「伊藤巡査さんは、私達に親切にして下さいました。悪くないです。そうですよね、後藤先生?」
「そうですよ!あの長山という男、私の手をいやらしく握って―――――セクハラですわ!一緒にあの長山も訴えてやりたい!!」
「そうだよ!そうしちまいな、後藤ちゃん!!」
「みなさん・・・・聞いて下さい。」
肩を震わせながら、絞り出すような声で伊藤巡査は言った。
「今のやり取りは・・・すべて録音されています。自分は――――――弱い立場の警官のため、出来ることは限られてしまいますが、長山巡査部長の不適切な発言は、ダメ元で上へ報告します。それしかできませんが、しっかり報告させて頂きます。もちろん、後藤さんが苦情を入れることも止めません。

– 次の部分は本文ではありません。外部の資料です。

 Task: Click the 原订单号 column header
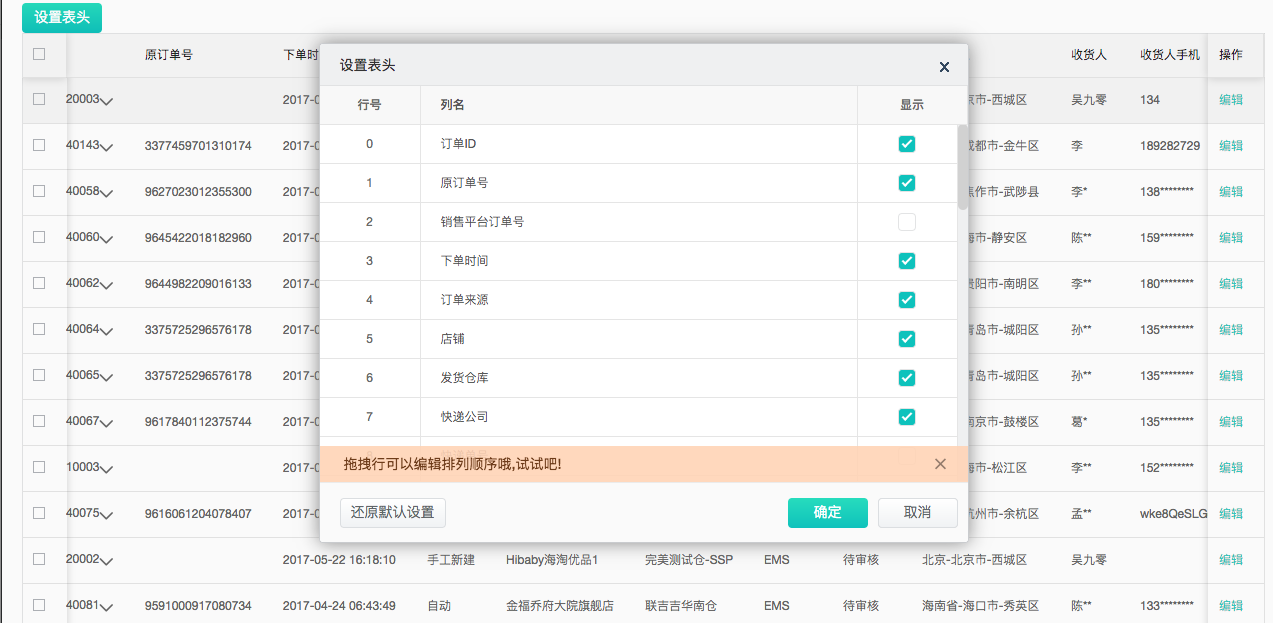169,55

」
(ダメ元?)
「・・・ダメ元なのですか?」
伊藤巡査の発言を受け、思わず聞いてしまった。
「長山という警察官は、いつも、あんなふうに被害者を二重に傷つけるのですか?」
「・・・申し訳ありません。」
私の質問に、謝罪で返してくる伊藤巡査。
それで、お互いの顔を見合わせる私達。
しばらくの沈黙の後で、最初に口を開いたのは船越師範だった。
「長山という奴の階級と面は覚えた。とりあえず、被害届を書く前に、先に病院へ行こう。」
「でしたら、パトカーでお送りします。」
「よしとくれ!モラハラの上に、セクハラまである警察官と一緒に病院まで行くなんざ、凹んでるメンタルがさらに悪くなっちまうよ!」
「そ、そうですね。」
「とにかく、診断書を取ったらその足で、伊藤巡査、あんたがいる派出所に被害届を出しに行く。長山がいるのは気に入らないから、対応はあんた、伊藤巡査にしてもらうよ!」
「わかりました!責任をもって、調書を作らせて頂きます!」
話がまとまったところで、今度は私を見ながら船越師範は言った。
「そういうことだから愛弟子・・・本当に申し訳ない・・・!いじめの証拠を・・・!」
「ごめんなさい、菅原さん!!本当にごめんなさい!!」
「いいんです。後藤先生の命が取られなかったのなら、それでいいです。後藤先生がご無事なら、いいんですよ。」
「菅原さんっ・・・!」
「愛弟子・・・お前って奴は、可愛いな・・・!」
そう言いながら、2人がかりで私を抱きしめてくる大人の女性達。